As per section 194I, any person (except individual and HUF) who is liable for tax audit is required to deduct TDS on rent paid by him if the total amount of rent paid during the financial year exceeds Rs 1,80,000/-. Usually individuals/HUFs with income from business and profession above certain limits are liable for tax audit. Such TDS has to be deducted at the time of payment of rent. Hence, if the rent is paid monthly, TDS will be deducted monthly; if the rent is paid quarterly then TDS shall be deducted quarterly and so on. The limit of Rupees 1,80,000/- is applicable per taxpayer, i.e. TDS shall be deducted only if rental income of the taxpayer is more than 1,80,000/-. This can be understood from the following example:
Example 1: If there are two co-owners of the property and total rent paid to the co-owners is Rupees 2 lakhs, which means that the rental income of each co-owner is 1 Lakh, i.e. less than 1,80,000/-, hence in this case TDS is not required to be deducted.
Example 2: If there are two co-owners of the property and total rent paid to the co-owners is Rupees 4 lakhs, which means that the rental income of each co-owner is 2 Lakhs, i.e. more than 1,80,000/-, hence in this case TDS is required to be deducted.
Under Section 194IB, any individual or entity paying more than Rs 50,000 per month in rent is required to deduct TDS at 5%. Such TDS only needs to be deducted once a year. For example if you have an 11 month rent agreement, you can deduct the TDS amount for the whole year’s rent in the 11th month. Let’s assume that your rent is Rs 80,000 per month, which translates to 9,60,000 per year. This means that you have to deduct TDS of Rs 48,000 in the 11th month from the rent of Rs 80,000 payable for that month. The deductor also does not need a TAN (Tax Deduction Account Number).
The TDS has to be deducted by filling Form 26QC which is a challan-cum-statement. The deductor has to provide a TDS certificate (Form 16C) to the landlord.
In case of transfer of immovable property, the buyer/transferee is responsible to deduct tax at source on the amount to be paid before making the payment to the transferor. However, this provision shall not be applicable if the transaction value is less than Rs 50 Lakhs.
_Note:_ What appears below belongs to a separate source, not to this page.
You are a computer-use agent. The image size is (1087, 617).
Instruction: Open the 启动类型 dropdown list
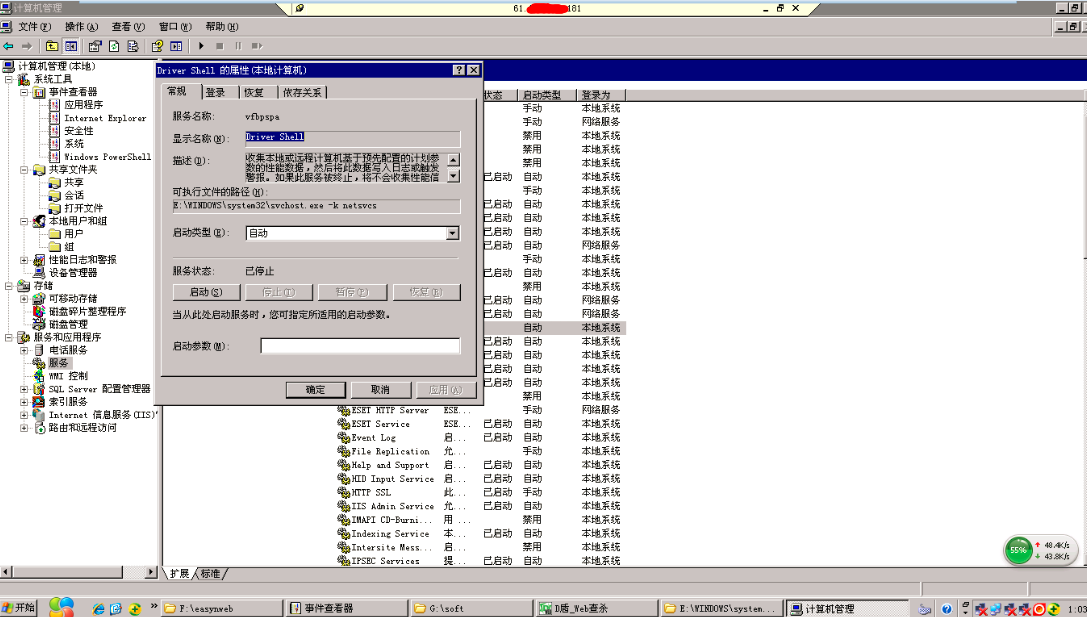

Hence, it can be noted that the provisions of this section is applicable only if following conditions are satisfied:
TDS is to be calculated on the sale consideration payable to be seller. It doesn’t include VAT/GST and service tax. Thus for example, let’s assume that the sale consideration is Rupees 90 Lakhs, service tax is 3 Lakhs and VAT is 90,000. In such case the amount payable is 93,90,000/- (90,00,000 + 3,00,000 + 90,000). However, TDS will be 1% of 90 Lakhs, i.e. 90,000/-.
In case of NRI seller
The above Section 194IA of The Income Tax Act is applicable only if the transferor of the property is Resident Indian. However, if the property is being purchased from a Non Resident, section 195 of The Income Tax Act is applicable. This section provides for deduction of TDS in case of payment to NRIs and includes income of NRIs by the way of capital gains. In such case, TDS has to be deducted at the time of making the payment at the rates prescribed under Section 195. The rate is 30% if the property is sold within 2 years of purchase and 20% if it is sold after 2 years of purchase.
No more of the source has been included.